▶ **Task to complete**: Filter the records for "screenshot" and keep each line that has it.

▶ **Records to process**:
↓
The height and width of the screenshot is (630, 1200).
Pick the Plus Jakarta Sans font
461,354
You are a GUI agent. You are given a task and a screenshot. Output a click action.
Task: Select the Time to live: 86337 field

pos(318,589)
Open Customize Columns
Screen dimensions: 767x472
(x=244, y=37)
↑
▶ **Written reply**:
The height and width of the screenshot is (630, 1200).
You are a GUI agent. You are given a task and a screenshot. Output a click action.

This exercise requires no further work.